Texte retenu:
* * *

Sur l'obligation de restituer, ils font valoir que la banque a failli à ses obligations de dépositaire, qu'elle doit justifier de chaque ordre donné et que ce sont ses erreurs qui ont contribué à rendre le compte débiteur de 3.168.090 euros.

Sur leurs demandes indemnitaires, ils font valoir que la société CDR Créances a commis des fautes et des négligences en raison de la gestion désastreuse du compte par [O] [B] et en raison de la faille dans le dispositif de contrôle.

Ils exposent sur ce point que [O] [B] a été licencié pour avoir accordé des concours sans l'accord préalable du comité de crédit.

Ils invoquent les conclusions de l'audit du 9 novembre 1993 qui établit à lui seul la preuve des griefs invoqués contre la banque et des fautes qu'elle a commises :

- dans la gestion du compte,

- dans la souscription prématurée d'un contrat d'assurance vie sur le rachat duquel une pénalité a été appliquée,

- dans la gestion patrimoniale marquée par une utilisation abusive des pouvoirs et des mandats,

- par la violation du secret bancaire

Ils en concluent que la société CDR Créances doit restituer l'intégralité des fonds remis soit 14.896.307 francs et leur payer des dommages intérêts réparant leur préjudice financier (4.714.574 francs) et leur préjudice moral (3 millions de francs).

Dans ses dernières conclusions du 13 novembre 2015, la société CDR Créances demande à la cour de débouter les consorts [N] de toutes leurs demandes de confirmer le jugement, sauf en ses dispositions relatives aux intérêts contractuels et aux dommages intérêts et statuant à nouveau de condamner les consorts [N] à lui payer :

- la somme de 112.959,08 euros (740.962,98 francs)

- l'équivalent en euros de 1.763,81 francs suisses

- 10.000 euros au titre des frais irrépétibles.

Elle rappelle que le 20 décembre 1991, [I] [N] a ouvert un compte dans les livres de la Banque Saga et lui a le même jour confié un mandat d'administration de titres nominatifs et un mandat de gestion d'un portefeuille de valeurs mobilières.

Elle expose que le compte de [I] [N] a enregistré de nombreux retraits et dépôts du jour de son ouverture au 20 juillet 1994, date à laquelle il présentait un solde débiteur de 839.526 euros qui n'a pas été régularisé en dépit de mises en demeure.

* * *

Données enregistrées:
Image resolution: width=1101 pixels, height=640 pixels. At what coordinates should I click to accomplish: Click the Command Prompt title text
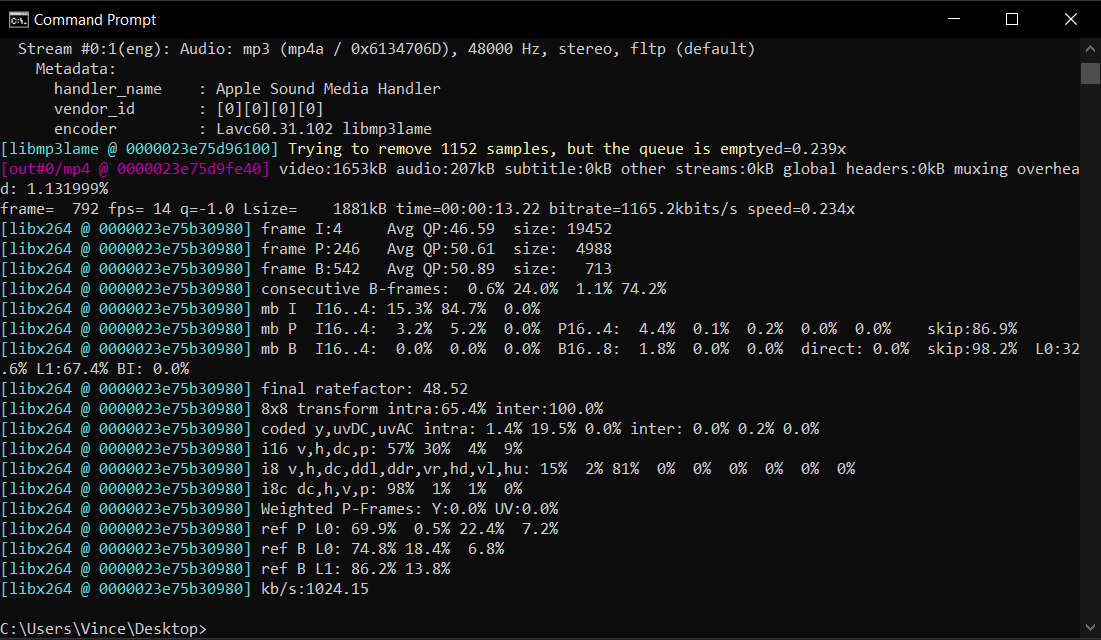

* * *

Travail à faire:
[1] Relevez tous les domaines dans lesquels, d'après l'extrait de décision de justice, l'audit du 9 novembre 1993 établit des fautes commises par la banque.
[2] Selon l'extrait de décision de justice, à quelle date le compte de [I] [N] a-t-il été ouvert dans les livres de la Banque Saga ?
[3] Prolongez l'extrait de décision de justice de quelques phrases, à la suite de sa dernière phrase.
Le listing n'a aucun rapport avec l'extrait de décision de justice.

Résultats obtenus:
[1]
- dans la gestion du compte
- dans la souscription prématurée d'un contrat d'assurance vie sur le rachat duquel une pénalité a été appliquée
- dans la gestion patrimoniale marquée par une utilisation abusive des pouvoirs et des mandats
- par la violation du secret bancaire

[2] Le 20 décembre 1991.

[3]
Elle observe que les consorts [N] ont pour la première fois au mois de juin 2013 développé une argumentation sur le contrat de dépôt et invoqué quelques faits fautifs selon eux, sans pour autant justifier du montant de leur préjudice.

Elle fait valoir que [I] [N] était un homme rompu aux affaires et conteste que la banque Colbert ait pu profiter de son état de faiblesse, observant qu'il n'a jamais été invoqué d'insanité d'esprit ou vice du consentement.

Sur sa demande en paiement

Elle soutient que c'est à juste titre que le tribunal a estimé fondées ses demandes au titre des soldes débiteurs des comptes, mais conteste le jugement en ce qu'il a rejeté sa demande au titre des intérêts contractuels et en ce qu'il a alloué 88.050,82 francs à titre de dommages-intérêts aux consorts [N].

- Sur les intérêts contractuels, elle fait valoir que [I] [N] a régulièrement reçu ses relevés de compte sans jamais émettre de protestation, de sorte que les intérêts ont fait l'objet d'une approbation tacite ;

que le taux effectif global qui figure sur les relevés de compte vaut information suffisante.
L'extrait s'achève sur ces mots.